╭─ Wyodrębniony tekst

Wyschnięte koryto rzeki Potem znowu zaczęła się masakra! Druga część biegu, to w zdecydowanej mierze zbieg wyschniętym korytem rzeki… Pełno luźnych, okrągłych kamieni wielkości – od pięści po wielkie głazy o średnicy ok. 1 metra. Mimo, że miejscami było płasko, to po tych kamolcach nie dało się biec! Nogi wywijały się w każdą stronę. Gdzieś około 16 km, nagle jakiś Hiszpan mnie wyprzedził. Wypadłam ze swojego rytmu, poślizgnęłam się na głazie i gleba! Podniosłam się bardzo szybko i od razu ruszyłam. Kolana lekko obite, z jednego pociekła mała strużka krwi, ale nic nie boli. Uff… To najważniejsze! Boli tylko serdeczny palec u prawej dłoni. Tak, ten z pierścionkiem zaręczynowym ;). Widzę że lekko spuchł, zrobił się trochę zielono-granatowy i nie mogę go za bardzo zgiąć. Spoko, z obitym palcem u dłoni można biec. Pomyślałam sobie od razu o Gosi Łabuz, która na biegu na 64 km w Krynicy też zaliczyła glebę i też spuchł jej palec z pierścionkiem zaręczynowym, który później trzeba było rozcinać… Przeszło mi przez myśl, że mnie też to może czekać, a przygód z pierścionkiem też już kilka miałam.
Potem nic szczególnego się nie działo. Biegłam albo sama, albo w odległości kilku metrów od innych biegaczy. Kobiety żadnej nie widziałam, ani z przodu, ani z tyłu. Nie było jakoś wyjątkowo gorąco, coś ok. 22 stopni. Nawet pić mi się za bardzo nie chciało. Miałam ze sobą ok. 300 ml wody, jednak nic jeszcze nie piłam ani nie jadłam. 30 km biegałam do tej pory prawie co tydzień w przygotowaniach do maratonu, więc energetycznie ten bieg wcale za wiele mnie nie kosztował, bo na tych kamieniach nie dało się rozpędzić! A poza tym czwórki miałam zawalone od zbiegów… Pierwszy raz napiłam się na 21 km, a to dlatego, że się trochę wkurzyłam ;). Zegarek pokazywał, że przebiegłam 21 km, na trasie pojawiła się tabliczka „15 km to finish”. Co???!!! Jak to 15 km?! Przecież już tylko 9km! Racjonalizm podpowiadał, że to zapewne pomyłka, ale z drugiej strony, jakieś ziarenko niepewności zostało zasiane! Tak się wkurzyłam, że z tej złości napiłam się… wody Po 4 km samotnego biegu, dogoniłam jakichś dwóch kolesi i zapytałam, ile jeszcze do końca. Odpowiedzieli, ku mojej uciesze, że 5 km! Uff! Uśmiechnęłam się i poleciałam do przodu.

╰─
╭─ Dostarczone dane

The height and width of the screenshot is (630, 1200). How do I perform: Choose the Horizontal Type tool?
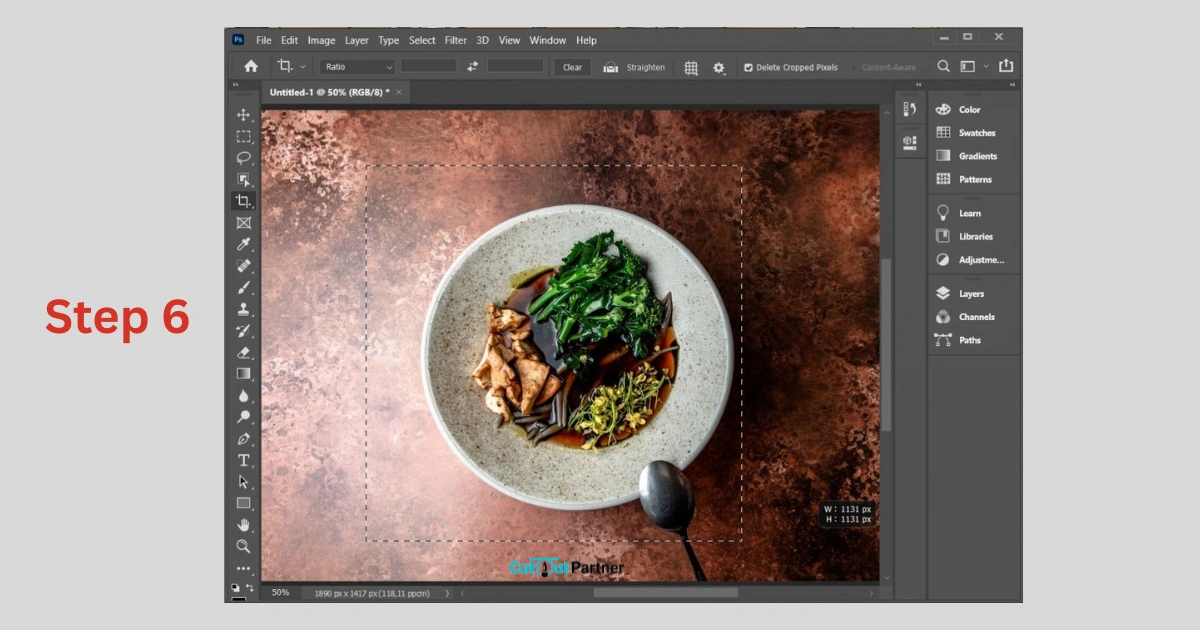point(243,460)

╰─

● **Zadania**:
(A) Proszę przetłumaczyć na angielski zdanie z relacji z biegu: „Nie było jakoś wyjątkowo gorąco, coś ok. 22 stopni.”
(B) Ile wody biegaczka miała ze sobą według relacji z biegu?

● **Wyniki ćwiczeń**:
(A) It wasn't especially hot, about 22 degrees.

(B) Około 300 ml wody.